Presentation on theme: "Lim Kim San. Introduction He put a roof over our nation. If not for Lim Kim San, there would be few subsidised flats. Back in the late 1950s, he went."— Presentation transcript:
Introduction He put a roof over our nation. If not for Lim Kim San, there would be few subsidised flats. Back in the late 1950s, he went to Upper Nanking Street to look at the state of housing for the poor. Prime Minister Lee Kuan Yew had just asked him to help solve the housing problem. He was shocked by what he saw. Beneath a staircase of a shophouse, a man lay on a single plank, covered with a red blanket. That space was the mans home, and he was paying rent for it. He asked him if he was sick, and the man replied: I am covering myself out of respect for you. I am only wearing underpants. My brother is wearing my trousers. he entered a dark and damp three-storey shophouse that had one lavatory and two bathrooms. Two hundred people were living there. He thought: It is an inhuman and degrading existence. I really must help these people. So, when PM Lee asked him to head the Housing and Development board, he agreed. And he chose to do it for free. Many years later, thinking back, he said :It was a case of fools rushing in where angels fear to tread. But when you are young, you feel everything is possible. This businessman from a well-to-do merchant family felt deeply for the poor.
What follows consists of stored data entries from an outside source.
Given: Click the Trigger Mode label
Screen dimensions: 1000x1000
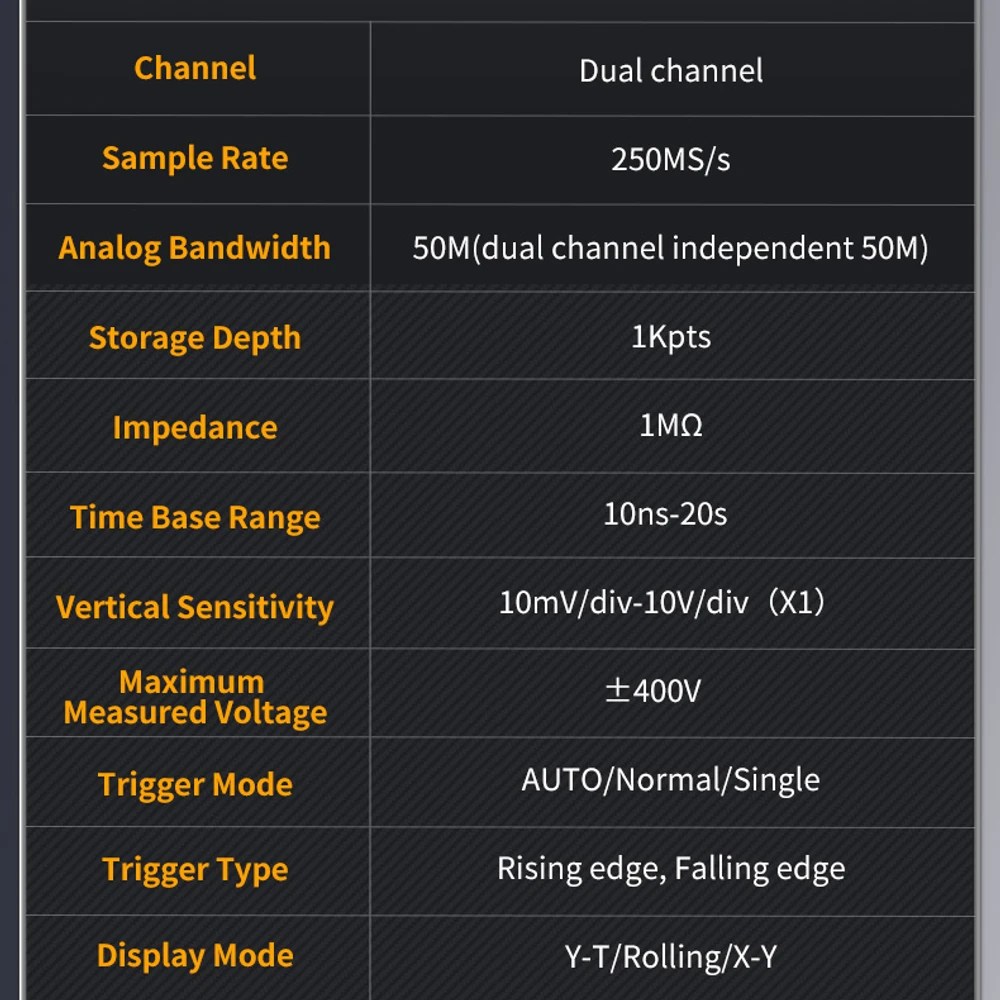Looking at the screenshot, I should [195, 785].
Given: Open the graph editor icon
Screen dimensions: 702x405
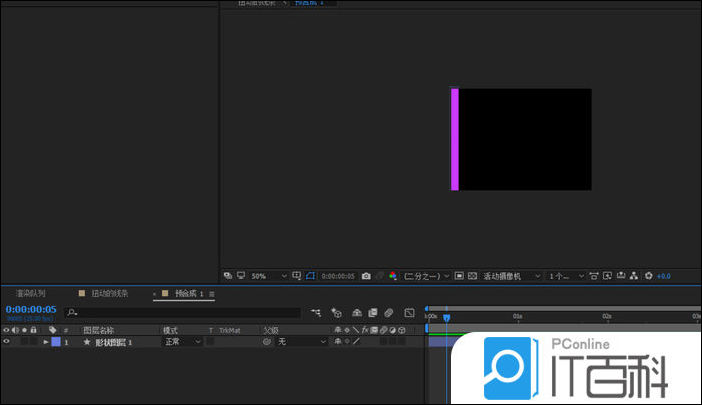Looking at the screenshot, I should [x=409, y=312].
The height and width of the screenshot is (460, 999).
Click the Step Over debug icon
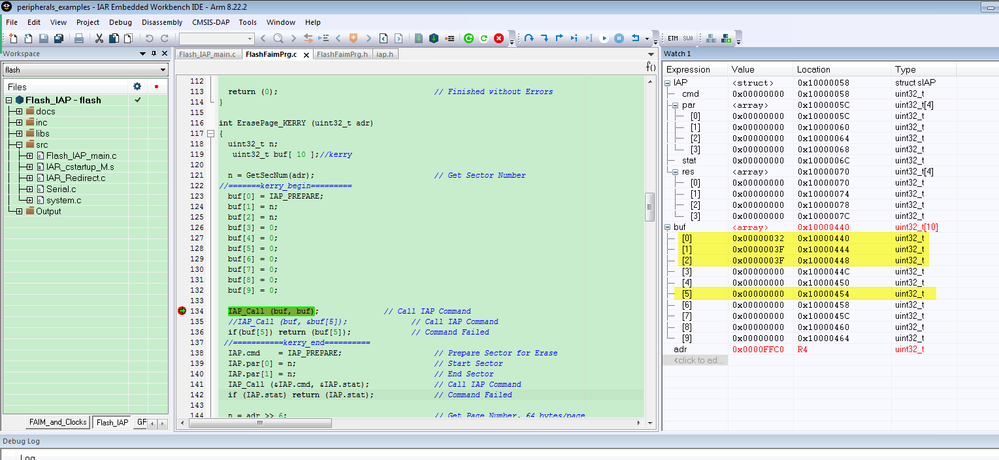(x=529, y=38)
History(1) He was born in Singapore on 30 Nov 1916.His parents were from Sumatra and he was the eldest of six children (four girls, two boys). He lived with his extended family in a bungalow on River Valley Road, which was then a rubber estate. For some time he was the only boy among all the children, and by his own admission was "thoroughly spoilt". Although there was a private school near the family home, he went to Oldham Hall School and then to Anglo-Chinese School. He was a late starter as a bout of malaria had kept him home. He went on to Raffles College. He had hopes of becoming a lawyer, and wanted to go to the United Kingdom to further his studies but his father could not afford it. When Raffles College set up the Department of Economics, he enrolled. After graduation, he filled in time as a pump attendant at his father's petrol station on Shenton Way before joining a sago-making factory, which he later took over. He invented a machine that made the production of sago pearls less labour intensive, which helped him make his first million dollars when he was 34. He later served on the Board of Directors of the United Chinese Bank (now called United Overseas Bank). In 1959, after the People's Action Party won the general elections, he was appointed a member of the Public Service Commission. He subsequently volunteered as Chairman of the HDB. He wanted to be a volunteer partly because he had his own business and felt it ould not be fair to draw a salary. He remained a volunteer until 1963 when he became a minister. He held various portfolios, from National Development and Education to Finance and Environment.